On November 7, 2019, the court entered final dissolution orders. For purposes

of calculating child support, the court adopted Chen’s proposal to use his 2018 tax

return as his adjusted gross income. Consistent with its previous findings, the court

awarded Parsons maintenance of $12,000 per month through December 2026 and

$5,000 per month through December 2031.

On November 18, 2019, Chen moved for reconsideration of the maintenance

award. Chen argued that his estimated monthly post-divorce tax liability had increased

and that after paying taxes, maintenance, retirement contributions, insurance, and child

support, his income would be substantially less than that of Parsons. He asserted that

the child support worksheet utilized to calculate maintenance did not accurately

calculate self-employment taxes, thus understating his tax liability. He stated that the

actual annual liability on his adjusted gross income was $133,043 ($11,087 monthly),

leaving him with a monthly income of $6,636 in contrast to Parsons’s monthly income of

$12,837.

On March 31, 2020, the superior court granted reconsideration in part and

ordered Chen to pay Parsons $12,000 per month for the remainder of 2020, $10,000

per month through October 2024, and $3,000 per month through December 2031. The

court was “persuaded that the amount of maintenance the Court previously ordered

may be too high” but specified that it was “not prepared to re-address taxation issues,

3 No. 83148-8-I/4

as these arguments have evolved with each attempt to shape the Court’s decision.”

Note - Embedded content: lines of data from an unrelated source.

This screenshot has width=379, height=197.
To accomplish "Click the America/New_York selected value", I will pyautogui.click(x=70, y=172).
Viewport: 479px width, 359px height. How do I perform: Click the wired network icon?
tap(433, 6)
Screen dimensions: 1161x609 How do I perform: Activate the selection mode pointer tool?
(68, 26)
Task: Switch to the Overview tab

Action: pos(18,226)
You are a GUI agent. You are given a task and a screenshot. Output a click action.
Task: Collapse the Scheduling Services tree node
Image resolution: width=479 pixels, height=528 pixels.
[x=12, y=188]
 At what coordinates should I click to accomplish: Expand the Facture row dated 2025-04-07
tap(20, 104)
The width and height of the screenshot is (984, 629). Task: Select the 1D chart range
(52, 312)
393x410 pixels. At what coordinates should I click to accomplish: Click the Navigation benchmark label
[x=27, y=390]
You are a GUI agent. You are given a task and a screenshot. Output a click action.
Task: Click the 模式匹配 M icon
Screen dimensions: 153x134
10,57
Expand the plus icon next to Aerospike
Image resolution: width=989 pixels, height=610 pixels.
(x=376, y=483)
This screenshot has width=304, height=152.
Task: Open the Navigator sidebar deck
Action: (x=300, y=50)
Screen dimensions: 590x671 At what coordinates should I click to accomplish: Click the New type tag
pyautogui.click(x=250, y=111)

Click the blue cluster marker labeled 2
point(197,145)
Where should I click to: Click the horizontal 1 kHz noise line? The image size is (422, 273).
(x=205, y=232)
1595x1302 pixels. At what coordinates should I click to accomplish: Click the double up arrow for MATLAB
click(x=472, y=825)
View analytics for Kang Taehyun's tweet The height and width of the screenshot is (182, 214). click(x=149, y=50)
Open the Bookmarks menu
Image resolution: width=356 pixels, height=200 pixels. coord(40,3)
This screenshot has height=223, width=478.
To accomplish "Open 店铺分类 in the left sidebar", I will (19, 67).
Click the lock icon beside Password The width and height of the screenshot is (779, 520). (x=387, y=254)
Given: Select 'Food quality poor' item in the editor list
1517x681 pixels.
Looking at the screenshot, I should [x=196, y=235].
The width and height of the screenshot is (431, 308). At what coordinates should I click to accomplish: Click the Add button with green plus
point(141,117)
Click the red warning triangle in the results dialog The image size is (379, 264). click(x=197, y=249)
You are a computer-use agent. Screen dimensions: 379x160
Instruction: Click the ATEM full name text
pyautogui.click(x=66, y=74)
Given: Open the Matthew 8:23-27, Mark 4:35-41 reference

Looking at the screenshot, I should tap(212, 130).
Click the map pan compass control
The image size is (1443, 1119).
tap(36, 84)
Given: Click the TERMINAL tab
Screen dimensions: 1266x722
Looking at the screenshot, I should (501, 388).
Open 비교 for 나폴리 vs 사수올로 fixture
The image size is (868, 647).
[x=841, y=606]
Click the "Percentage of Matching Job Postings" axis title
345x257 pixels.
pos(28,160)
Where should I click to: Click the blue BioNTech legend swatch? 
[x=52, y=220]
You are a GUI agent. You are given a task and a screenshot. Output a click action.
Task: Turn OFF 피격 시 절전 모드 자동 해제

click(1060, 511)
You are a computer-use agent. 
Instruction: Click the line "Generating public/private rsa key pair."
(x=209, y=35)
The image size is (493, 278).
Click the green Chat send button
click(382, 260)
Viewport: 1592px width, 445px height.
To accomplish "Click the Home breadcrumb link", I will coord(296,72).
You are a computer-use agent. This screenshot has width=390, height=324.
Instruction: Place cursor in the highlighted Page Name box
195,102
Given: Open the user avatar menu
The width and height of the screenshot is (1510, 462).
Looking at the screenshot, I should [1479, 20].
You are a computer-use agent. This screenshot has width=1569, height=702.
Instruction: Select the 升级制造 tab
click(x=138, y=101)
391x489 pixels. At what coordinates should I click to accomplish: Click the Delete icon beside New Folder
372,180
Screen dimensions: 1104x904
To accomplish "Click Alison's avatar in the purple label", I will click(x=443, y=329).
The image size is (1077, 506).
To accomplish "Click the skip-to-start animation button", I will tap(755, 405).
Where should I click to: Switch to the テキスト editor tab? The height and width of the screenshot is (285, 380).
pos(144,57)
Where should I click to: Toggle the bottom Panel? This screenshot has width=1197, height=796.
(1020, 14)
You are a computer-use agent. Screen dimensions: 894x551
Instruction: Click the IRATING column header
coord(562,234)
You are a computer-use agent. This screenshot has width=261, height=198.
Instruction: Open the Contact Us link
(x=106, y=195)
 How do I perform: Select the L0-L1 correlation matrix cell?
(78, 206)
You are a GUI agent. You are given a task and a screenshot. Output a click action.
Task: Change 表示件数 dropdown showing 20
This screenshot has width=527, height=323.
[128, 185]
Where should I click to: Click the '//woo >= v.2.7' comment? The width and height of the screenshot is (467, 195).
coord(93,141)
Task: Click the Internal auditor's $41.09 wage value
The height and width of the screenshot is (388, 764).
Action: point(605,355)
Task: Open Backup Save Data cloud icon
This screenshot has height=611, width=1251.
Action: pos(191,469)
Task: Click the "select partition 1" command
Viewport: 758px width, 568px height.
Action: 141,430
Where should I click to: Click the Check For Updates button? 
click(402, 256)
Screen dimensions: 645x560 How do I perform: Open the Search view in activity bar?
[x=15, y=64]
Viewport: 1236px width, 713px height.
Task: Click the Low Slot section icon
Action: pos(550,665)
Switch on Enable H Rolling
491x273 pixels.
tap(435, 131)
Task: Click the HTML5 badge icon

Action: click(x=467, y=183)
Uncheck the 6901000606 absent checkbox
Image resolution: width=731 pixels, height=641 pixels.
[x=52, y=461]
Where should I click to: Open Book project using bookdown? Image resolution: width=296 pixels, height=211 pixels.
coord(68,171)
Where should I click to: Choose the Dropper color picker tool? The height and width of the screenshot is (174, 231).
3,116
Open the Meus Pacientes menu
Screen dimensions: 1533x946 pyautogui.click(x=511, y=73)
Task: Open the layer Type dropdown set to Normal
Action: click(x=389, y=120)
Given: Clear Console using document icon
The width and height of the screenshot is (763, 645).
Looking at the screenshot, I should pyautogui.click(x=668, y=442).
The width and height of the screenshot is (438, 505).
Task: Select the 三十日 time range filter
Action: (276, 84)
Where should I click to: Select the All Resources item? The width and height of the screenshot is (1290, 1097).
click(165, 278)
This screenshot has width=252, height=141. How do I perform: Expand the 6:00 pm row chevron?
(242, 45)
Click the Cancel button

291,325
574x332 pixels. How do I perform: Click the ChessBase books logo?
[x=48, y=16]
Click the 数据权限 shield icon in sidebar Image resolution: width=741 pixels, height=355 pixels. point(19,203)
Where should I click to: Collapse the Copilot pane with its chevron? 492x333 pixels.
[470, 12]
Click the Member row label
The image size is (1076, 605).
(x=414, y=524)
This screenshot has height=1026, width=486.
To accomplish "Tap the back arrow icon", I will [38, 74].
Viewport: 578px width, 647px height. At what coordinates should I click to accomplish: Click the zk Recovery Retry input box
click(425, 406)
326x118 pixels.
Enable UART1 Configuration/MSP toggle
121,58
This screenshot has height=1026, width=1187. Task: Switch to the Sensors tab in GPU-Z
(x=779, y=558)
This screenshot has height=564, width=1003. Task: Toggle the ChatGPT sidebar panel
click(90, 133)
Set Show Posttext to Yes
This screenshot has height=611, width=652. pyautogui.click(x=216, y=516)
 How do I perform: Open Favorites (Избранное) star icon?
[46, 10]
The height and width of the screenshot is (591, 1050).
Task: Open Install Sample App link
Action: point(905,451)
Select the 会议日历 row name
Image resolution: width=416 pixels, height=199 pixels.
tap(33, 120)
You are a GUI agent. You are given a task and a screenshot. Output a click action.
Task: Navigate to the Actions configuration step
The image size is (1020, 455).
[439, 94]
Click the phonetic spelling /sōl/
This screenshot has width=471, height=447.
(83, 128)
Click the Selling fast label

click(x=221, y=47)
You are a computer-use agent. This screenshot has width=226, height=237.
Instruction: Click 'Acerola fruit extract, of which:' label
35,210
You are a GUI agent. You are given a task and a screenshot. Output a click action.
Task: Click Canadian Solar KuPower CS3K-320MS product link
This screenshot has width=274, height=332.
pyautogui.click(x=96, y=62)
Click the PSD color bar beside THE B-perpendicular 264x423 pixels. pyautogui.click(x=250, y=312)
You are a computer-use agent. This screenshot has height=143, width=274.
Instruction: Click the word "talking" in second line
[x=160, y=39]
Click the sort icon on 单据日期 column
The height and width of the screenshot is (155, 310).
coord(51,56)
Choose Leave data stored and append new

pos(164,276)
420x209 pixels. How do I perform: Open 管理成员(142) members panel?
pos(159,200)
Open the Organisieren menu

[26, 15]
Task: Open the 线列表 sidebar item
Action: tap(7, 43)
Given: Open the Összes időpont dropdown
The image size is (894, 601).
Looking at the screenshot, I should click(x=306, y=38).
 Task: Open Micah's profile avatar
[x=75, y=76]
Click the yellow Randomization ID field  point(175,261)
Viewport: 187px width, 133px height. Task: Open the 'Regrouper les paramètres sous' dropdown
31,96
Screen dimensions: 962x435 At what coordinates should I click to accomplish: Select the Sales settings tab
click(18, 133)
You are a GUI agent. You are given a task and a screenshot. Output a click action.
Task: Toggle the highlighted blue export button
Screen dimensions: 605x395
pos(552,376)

The impact of this order was a total reduction of $466,000 in Parsons’s maintenance

award. Three days after the court entered its final order, Chen filed a petition to modify

maintenance based on a significant reduction in income due to the COVID-19

pandemic. That modification action was later dismissed by agreed order. Chen did not

appeal the March order granting reconsideration in part.

On December 31, 2020, Chen again petitioned to modify spousal support based

on a substantial change in circumstances since the March 2020 order on

reconsideration. He argued (1) his net income is significantly less than the court

contemplated because his post-divorce income tax liability is higher, and (2) his income

has been significantly reduced due to the COVID-19 pandemic, leaving him with

$42,081 less than needed to pay his taxes for the year. In opposing modification,

Parsons argued that Chen’s increased tax liability was not a substantial change in

circumstances given that tax issues had already been addressed and briefed numerous

times during and after trial. She asserted that the superior court was aware of Chen’s

tax liability and had already considered its impact on his income when it substantially

reduced his maintenance obligation on reconsideration. She also argued that Chen

failed to demonstrate that the COVID-19 pandemic had a significant or lasting impact on

his income.

On June 25, 2021, following a hearing, a superior court commissioner agreed

with Chen that his higher taxes and the COVID-19 pandemic constituted a substantial

change in circumstances to warrant modifying maintenance and that the reduction in

income was not contemplated by either party or the court when the spousal support

4 No. 83148-8-I/5

order was issued. Specifically, the commissioner found (1) the superior court’s order on

reconsideration, which stated that the court was “not prepared to re-address taxation

issues,” indicates that Chen’s present net income is significantly less than the trial court

contemplated, and (2) Chen’s income has been reduced due to the COVID-19

pandemic. The commissioner thus reduced spousal support to $7,200 per month

through October 2024 and $2,160 per month through December 2031, with a retroactive

start date of January 1, 2021. The commissioner denied both parties’ requests for an

award of attorney fees and Parsons’s request for an award of sanctions.

Parsons moved to revise the commissioner’s ruling.